RNA-seq analysis identified Spi1 as a central hub gene in neuropathic pain. The spared nerve injury (SNI) mice and LPS induced BV2 cells were employed to detect the expression of Spi1. Silencing Spi1 was performed to determine their roles in SNI progression. Mechanical allodynia and thermal allodynia were assessed using von Frey filaments and hot plate, respectively. The expression of pro-inflammation marker CD86, anti-inflammation marker CD206 and inflammatory cytokines (TNF-α, IL-1β, IL-6) were qualified by western blot, immunofluorescence or qPCR. Additionally, the microglia morphological changes, the volume of CD68 or VGAT in microglia were examined by immunofluorescence to reflect microglial activation and phagocytosis. Patch clamp was performed to evaluate neuronal excitability. Luciferase assays and ChIP-qPCR were conducted to pinpoint the binding between Spi1 and the promoter of Clec7a. Subsequently, rescue experiments in vivo and in vitro were implemented to clarify whether Spi1 exerted itself through Clec7a.

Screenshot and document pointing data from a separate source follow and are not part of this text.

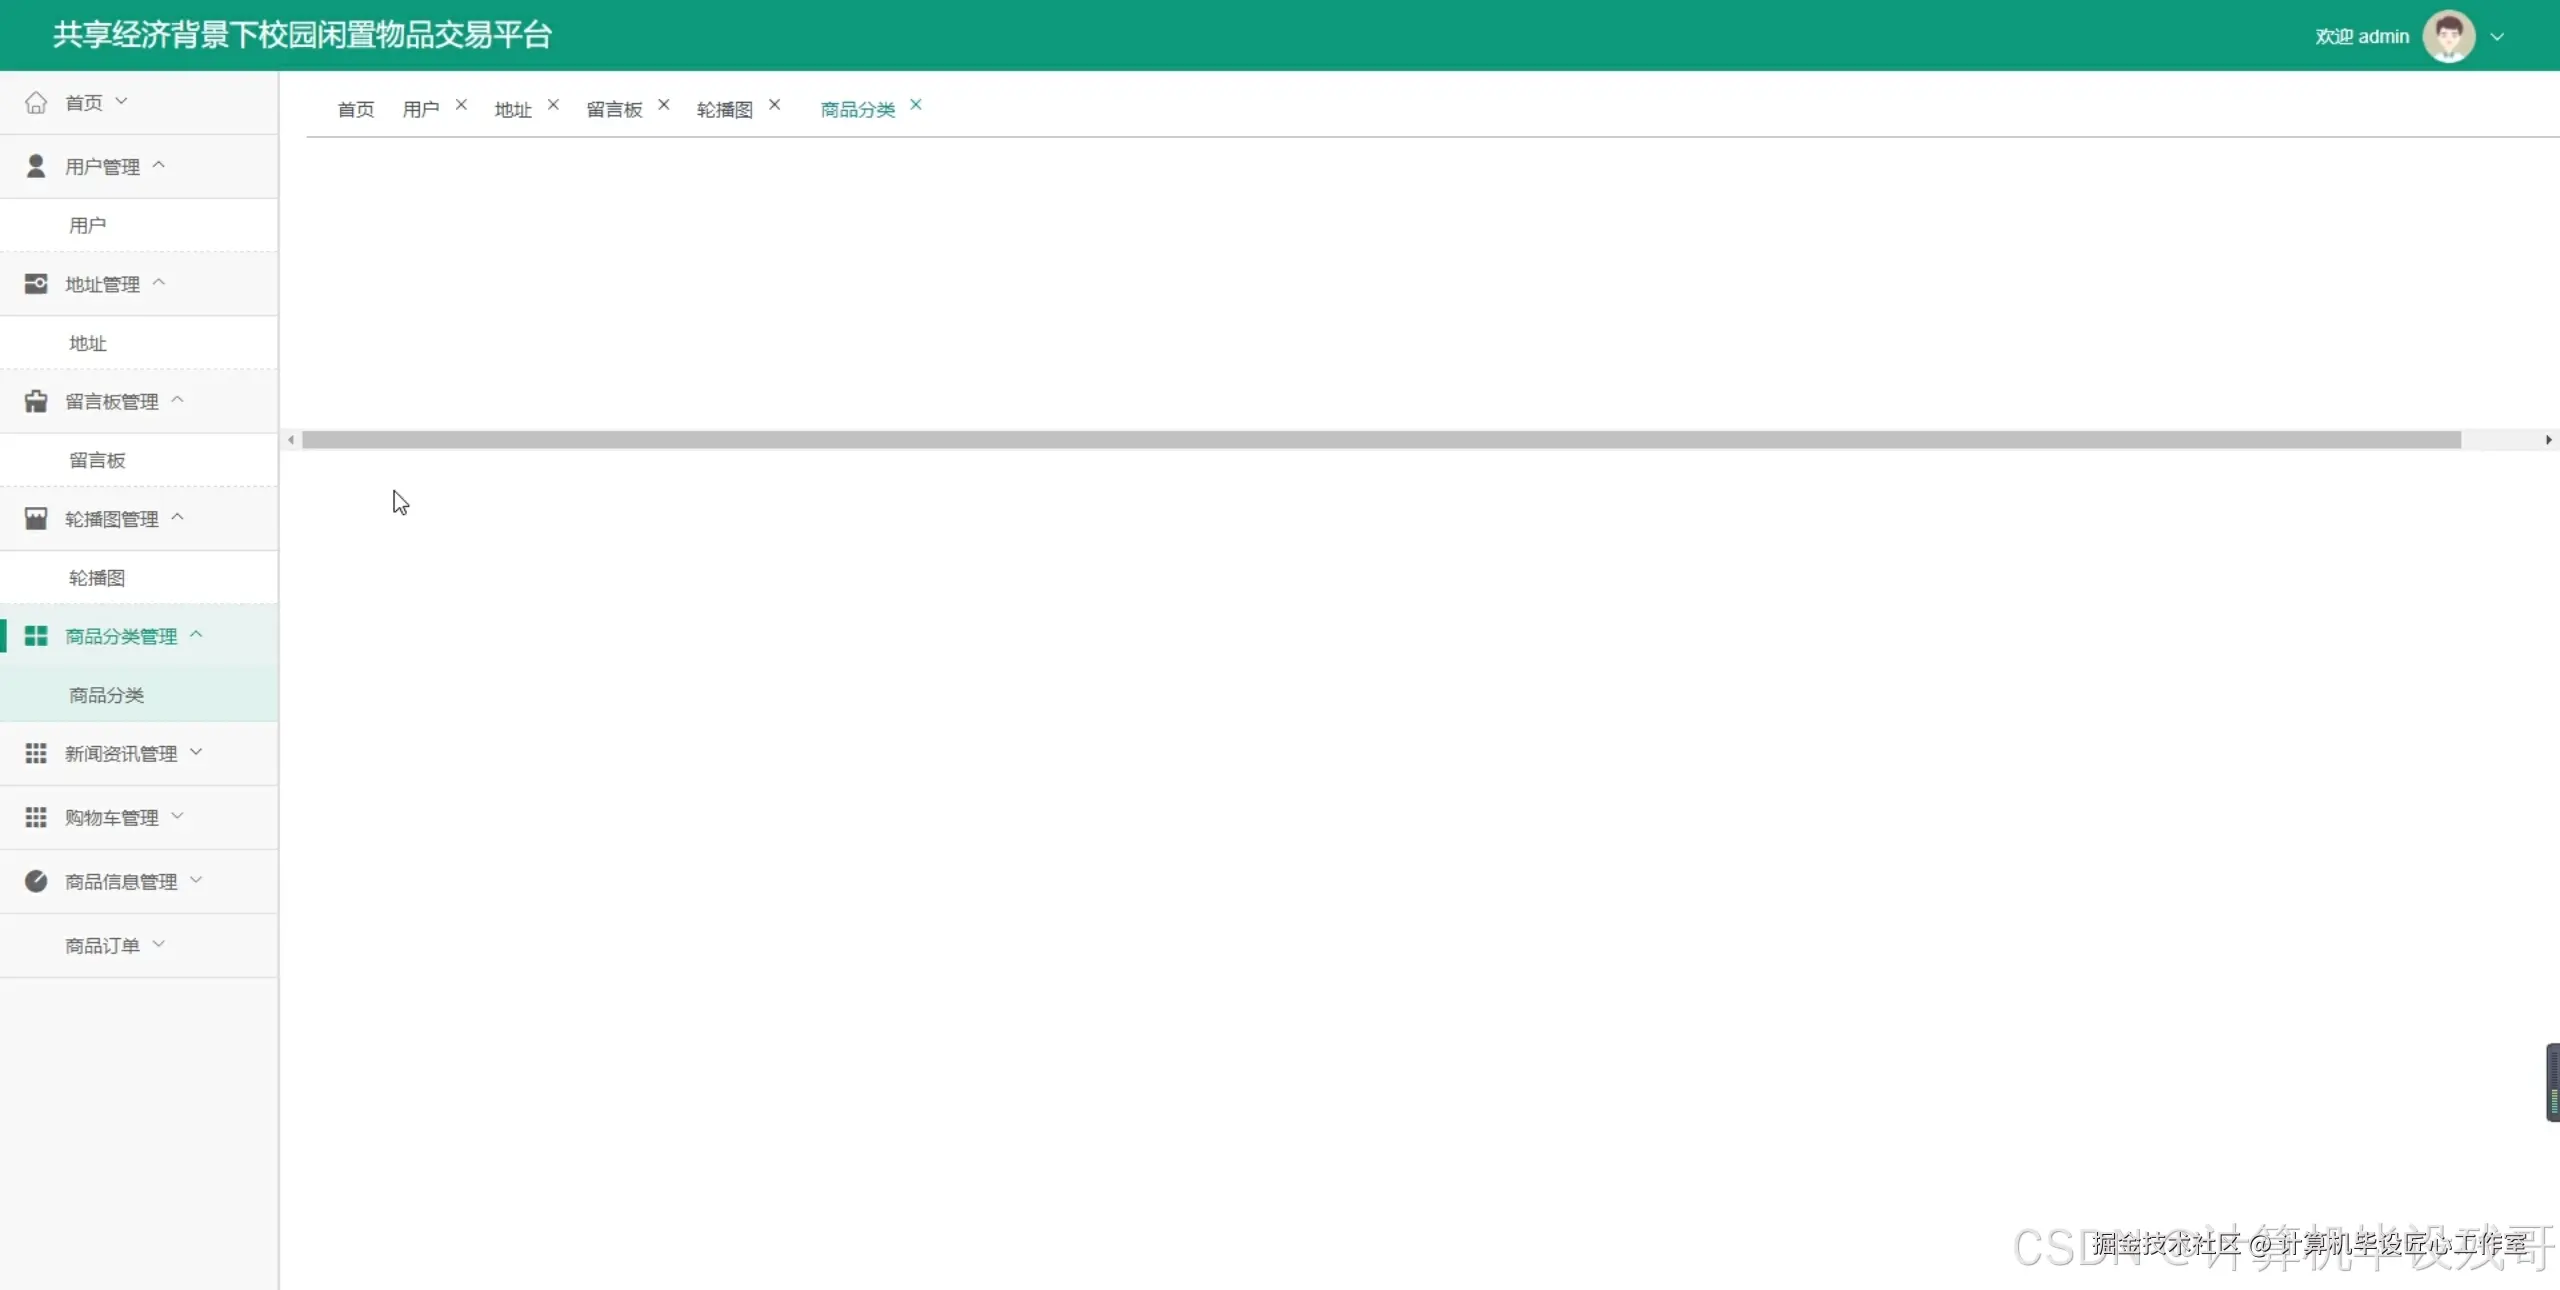Click the admin avatar picture
The width and height of the screenshot is (2560, 1290).
coord(2448,37)
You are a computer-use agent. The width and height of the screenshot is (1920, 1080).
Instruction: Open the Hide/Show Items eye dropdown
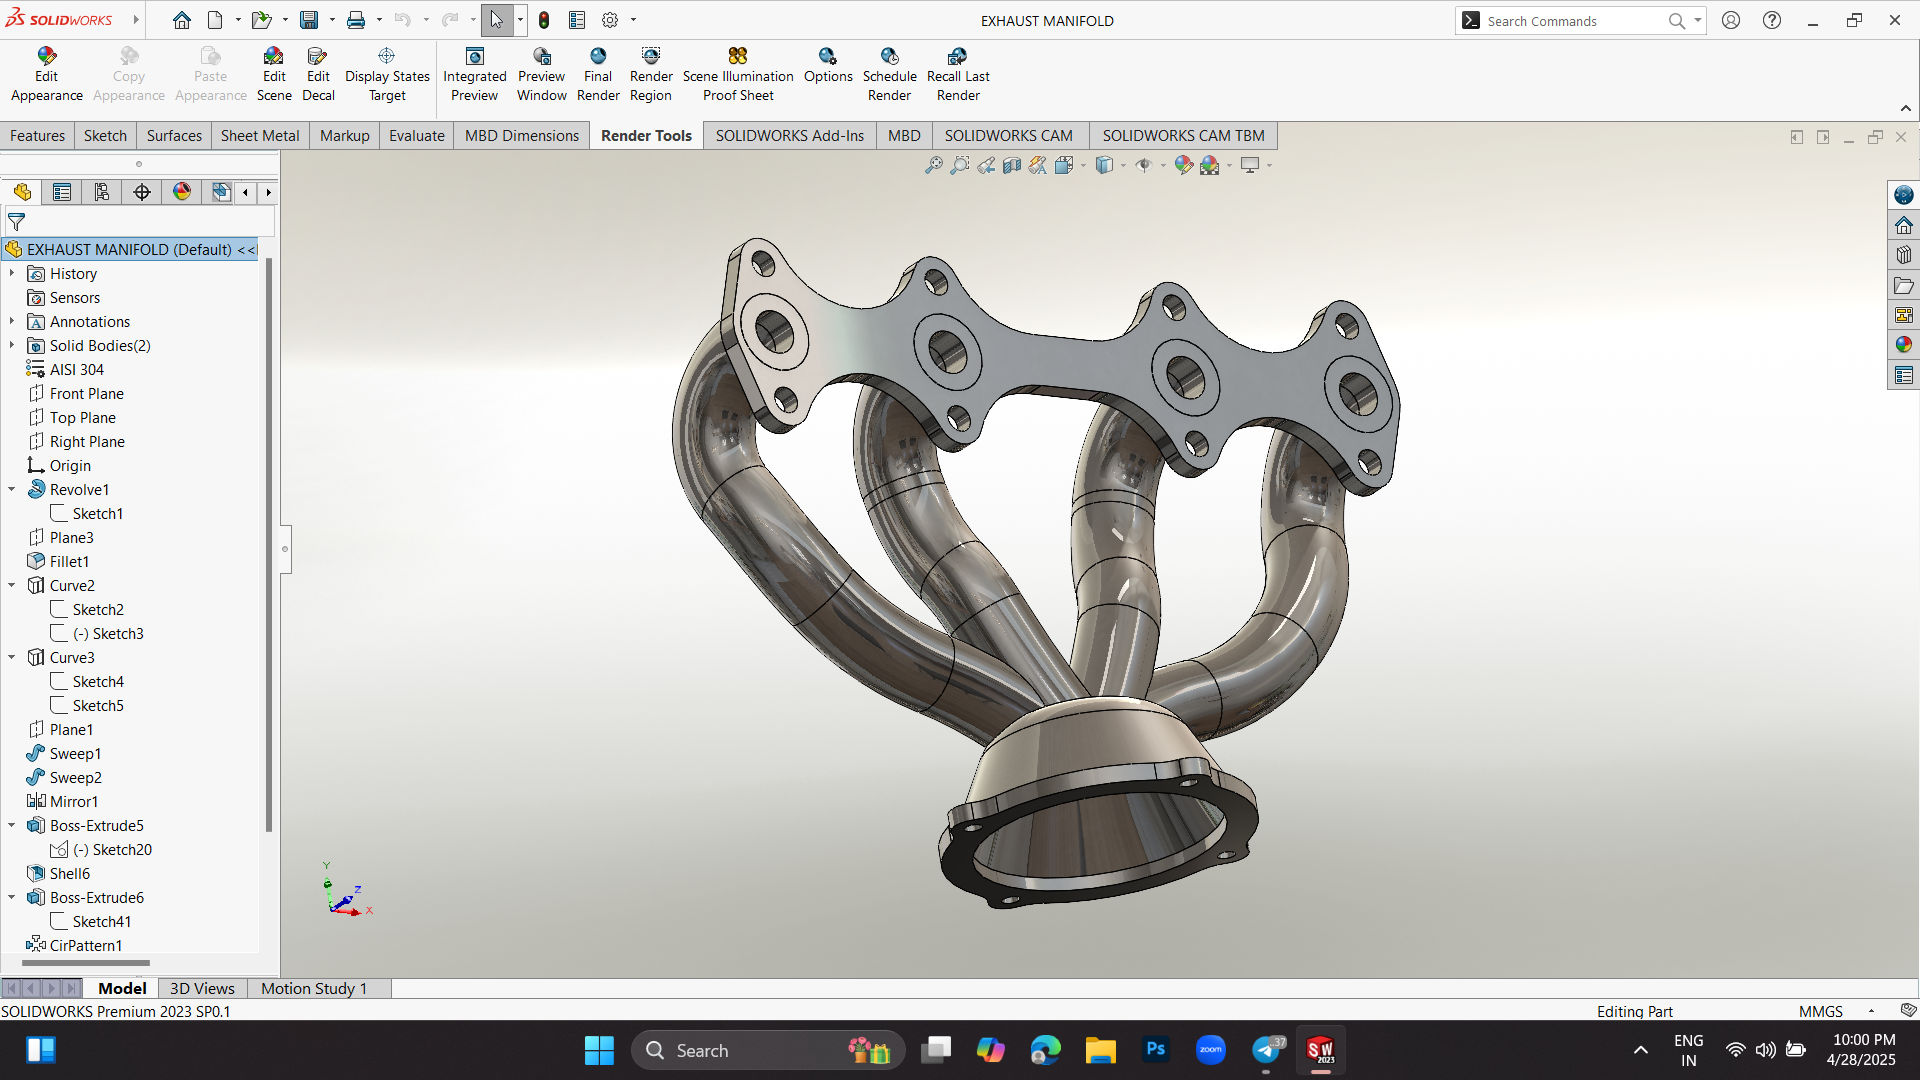point(1163,166)
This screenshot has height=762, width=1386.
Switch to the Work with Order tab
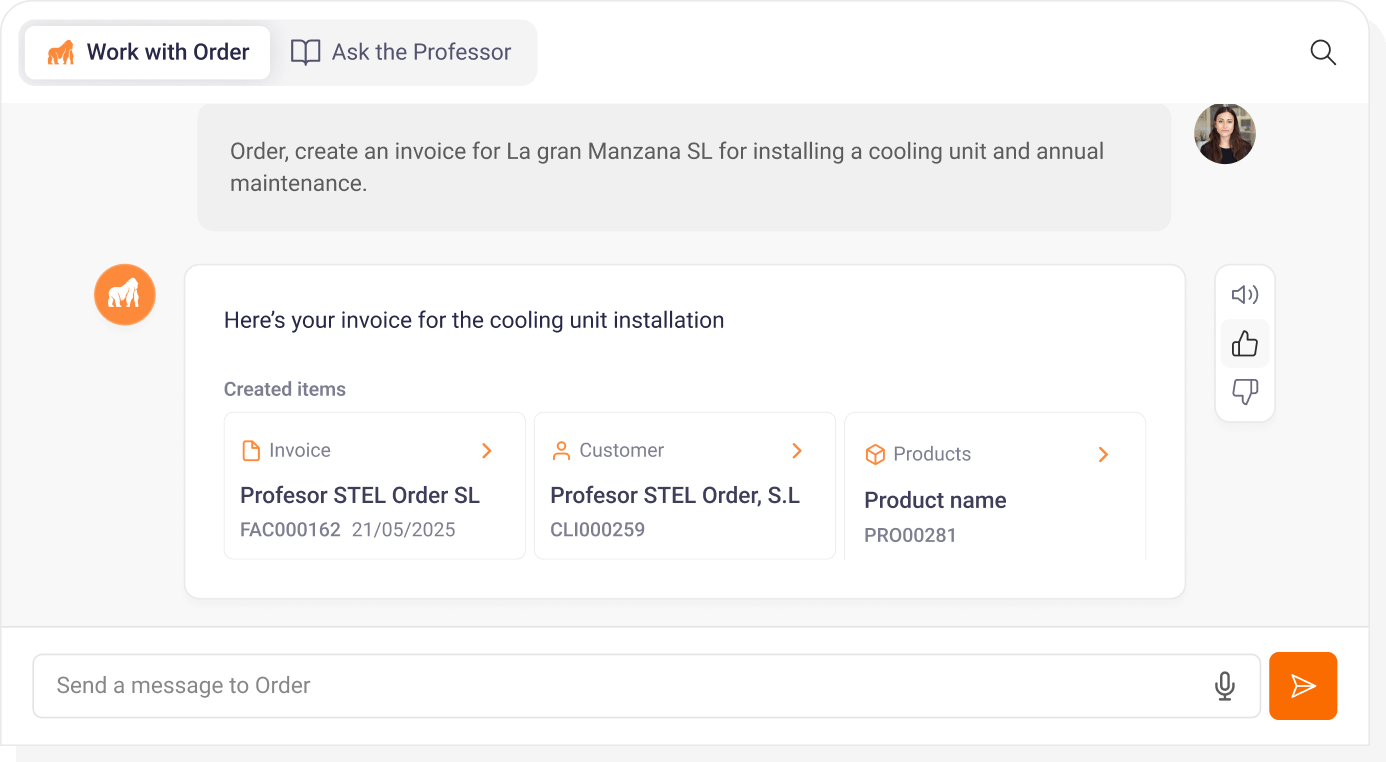[x=148, y=53]
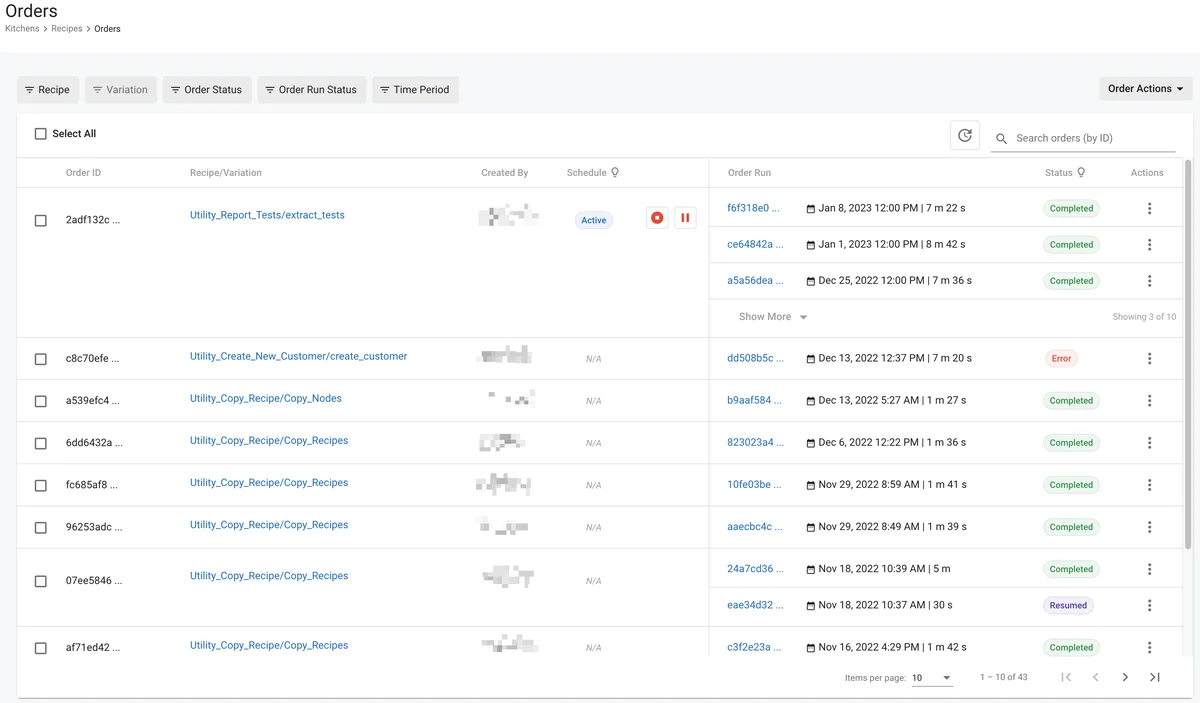
Task: Click the Schedule column hint lightbulb icon
Action: point(614,172)
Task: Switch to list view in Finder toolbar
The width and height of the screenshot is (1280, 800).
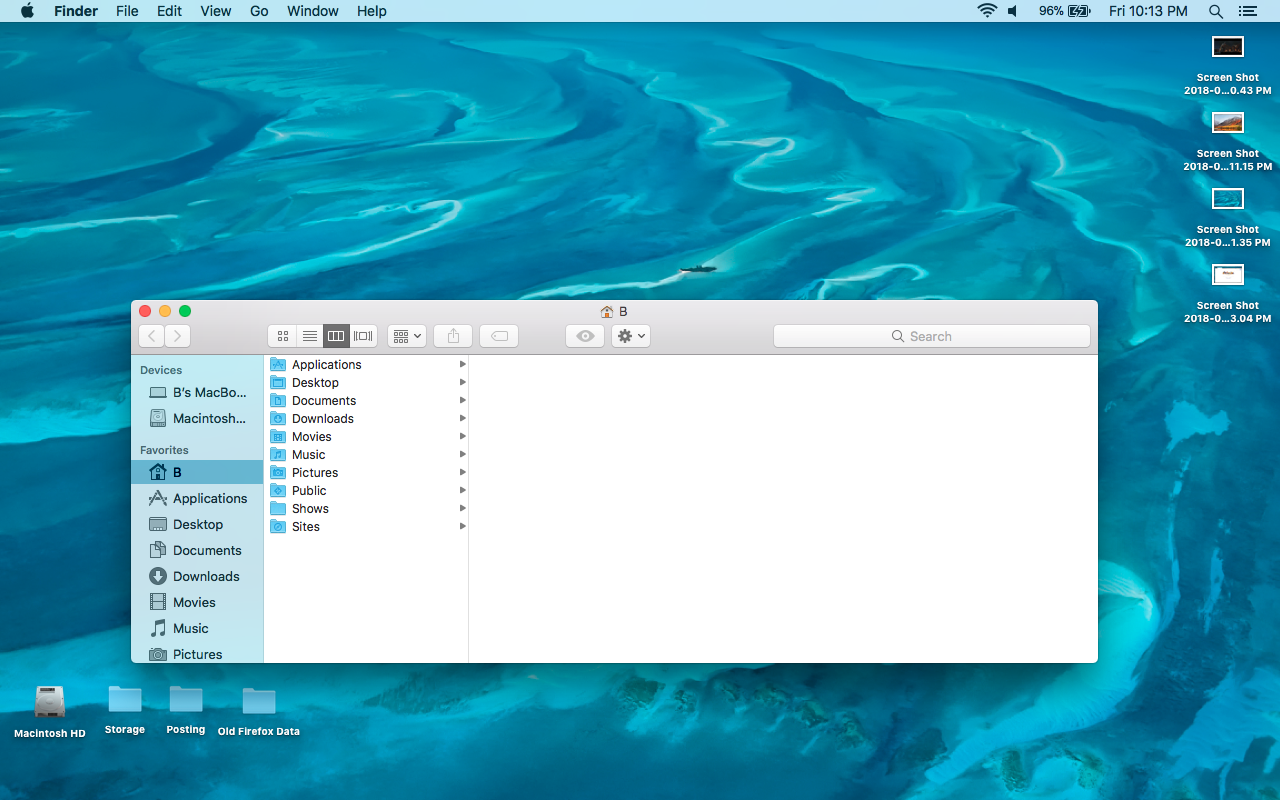Action: click(310, 336)
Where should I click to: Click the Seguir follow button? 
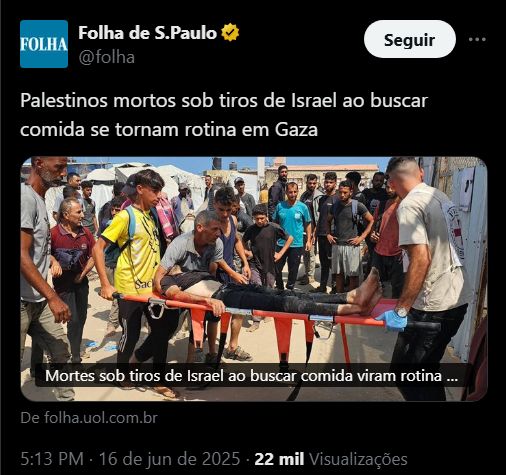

Elevated Spi1 expression was observed in the spinal cords of SNI mice and in LPS-stimulated BV2 cells. Spi1 knockdown alleviated SNI-induced mechanical and thermal allodynia, diminished the release of inflammatory cytokine and the expression of proinflammation marker CD86, decreased the volume of CD68 or VGAT in microglia and increased the frequency of neuronal spontaneous inhibitory postsynaptic potentials(sIPSCs). Mechanistically, Spi1 was found to bind the promoter of Clec7a by luciferase assays and ChIP-PCR. And rescue experiments in vivo and in vitro showed that Spi1 aggravated pain hypersensitivity, promoted neuroinflammation and enhanced microglial phagocytosis by Clec7a.
Our results highlight that Spi1-Clec7a axis was a key contributor to neuropathic pain through promoting neuroinflammation and microglial phagocytosis, thereby implicating it as a promising therapeutic target for mitigating neuropathic pain.
The online version contains supplementary material available at 10.1186/s10194-025-02089-x.
小胶质细胞在介导对神经损伤的反应中至关重要,神经炎症和中间神经元抑制性突触的吞噬会导致神经元兴奋性增强和疼痛超敏反应。Spi1是中枢神经系统中小胶质细胞稳态的主要调节因子。然而,其在神经性疼痛中的作用仍不清楚。本研究旨在探讨Spi1对神经性疼痛的影响及其潜在机制。
RNA测序分析确定Spi1为神经性疼痛中的一个核心枢纽基因。采用 spared nerve injury(SNI)小鼠和LPS诱导的BV2细胞来检测Spi1的表达。通过沉默Spi1来确定其在SNI进展中的作用。分别使用von Frey细丝和热板评估机械性异常性疼痛和热异常性疼痛。通过蛋白质免疫印迹、免疫荧光或qPCR检测促炎标志物CD86、抗炎标志物CD206和炎性细胞因子(TNF-α、IL-1β、IL-6)的表达。此外,通过免疫荧光检查小胶质细胞形态变化、小胶质细胞中CD68或VGAT的体积,以反映小胶质细胞的激活和吞噬作用。进行膜片钳实验以评估神经元兴奋性。进行荧光素酶报告基因检测和染色质免疫沉淀-qPCR以确定Spi1与Clec7a启动子之间的结合。随后,进行体内和体外的挽救实验,以阐明Spi1是否通过Clec7a发挥作用。
在SNI小鼠的脊髓和LPS刺激的BV2细胞中观察到Spi1表达升高。敲低Spi1可减轻SNI诱导的机械性和热异常性疼痛,减少炎性细胞因子的释放和促炎标志物CD86的表达,减小小胶质细胞中CD68或VGAT的体积,并增加神经元自发性抑制性突触后电位(sIPSCs)的频率。机制上,通过荧光素酶报告基因检测和染色质免疫沉淀-PCR发现Spi1与Clec7a的启动子结合。体内和体外的挽救实验表明,Spi1通过Clec7a加重疼痛超敏反应,促进神经炎症并增强小胶质细胞吞噬作用。
我们的结果表明,Spi1-Clec7a轴通过促进神经炎症和小胶质细胞吞噬作用,是神经性疼痛的关键促成因素,因此表明它是减轻神经性疼痛的一个有前景的治疗靶点。
在线版本包含可在10.1186/s10194-025-02089-x获取的补充材料。